My thoughts then expanded to those we know in Scripture. David, the shepherd boy anointed king, not of his own desire but of Sovereign appointment, and one of his desert experiences. He was chased by Saul for over seven years for the sole purpose of taking his life. A price on his head by the King himself, for having done nothing more than loving and caring for his pursuer, he was hunted relentlessly facing death. And there’s Moses. His desert experience – 40 years of shepherding sheep in the wilderness – which prepared him for another desert experience of a different sort, that of shepherding the Israelites from Egypt to the Promised Land.
Clearly, these men went from “desert to destiny” in the words of Dan Wilt, author of the devotional challenge, Receive the Holy Spirit.
Yes, desert to destiny. Just as Jesus did.

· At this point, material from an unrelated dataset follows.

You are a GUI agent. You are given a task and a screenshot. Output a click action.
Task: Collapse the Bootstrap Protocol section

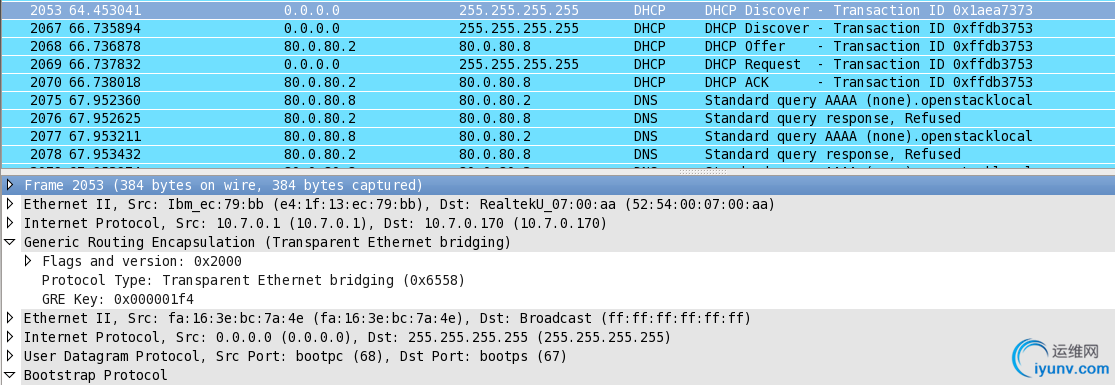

Then Jesus, full of the Holy Spirit, returned from the Jordan River. He was led by the Spirit in the wilderness, where he was tempted by the devil for forty days. Jesus ate nothing all that time and became very hungry. Then Jesus returned to Galilee, filled with the Holy Spirit’s power.
Reports about him spread quickly through the whole region. He taught regularly in their synagogues and was praised by everyone.
Luke 4:1-2, 14-15
Dan Wilt’s comments go on, “When Jesus went into the wilderness, he was ‘full of the Holy Spirit’. When He returned from the wilderness, He returned in the ‘power of the Spirit’. Something happened in that liminal space between death and life – that place where temptations rage to unseat us from our place of intimacy with the Father. In His desert, the Son of Man resisted until both the temptations and the tempter lost agency (lost power) to extract Him from the love of the Father. Lesser loves couldn’t move Him… the love question had been settled for the King of Kings – He knew Who He was, Whose He was, and why He was. The desert brings it all to the surface to test if it’s real.
“Personal challenges, pandemics, political unrest, polarizing issues, perfect storms in relationships – they can all serve as desert-to-destiny experiences for those of us who walk into them full of the Holy Spirit.”
There’s the caveat! The requirement to move from desert to destiny, at least in God’s economy, is to be full of the Holy Spirit.
“In the desert,” Wilt continues, “the Spirit will help us choose Jesus and the desert will lead us to our destiny, our destination, as a beloved child of God”.
As shepherd leaders-in-training, before, during, and after our desert experiences, we must remain in the Spirit and be full of the Spirit, so that we can work, move, eat, breath, influence and impact all those we lead, in the power of the Spirit.
The purpose of the deserts our Father permits in our lives are indeed to prepare us to shepherd well, to prepare us, mold us, fine-tune us into who He wants us to be. In fact, to move fully prepared from our deserts to our destiny.
The question: Are you allowing the Holy Spirit to form you in the desert, so that you move toward your destiny in the power of the Spirit, to be better prepared to shepherd those in your sphere of influence?
1 thought on “A Questions for Shepherd Leaders”
What this means to me, is when I’m faced with frustration and trespasses, I can pause in the spirit of empathy and grace and respond with the POWER of love.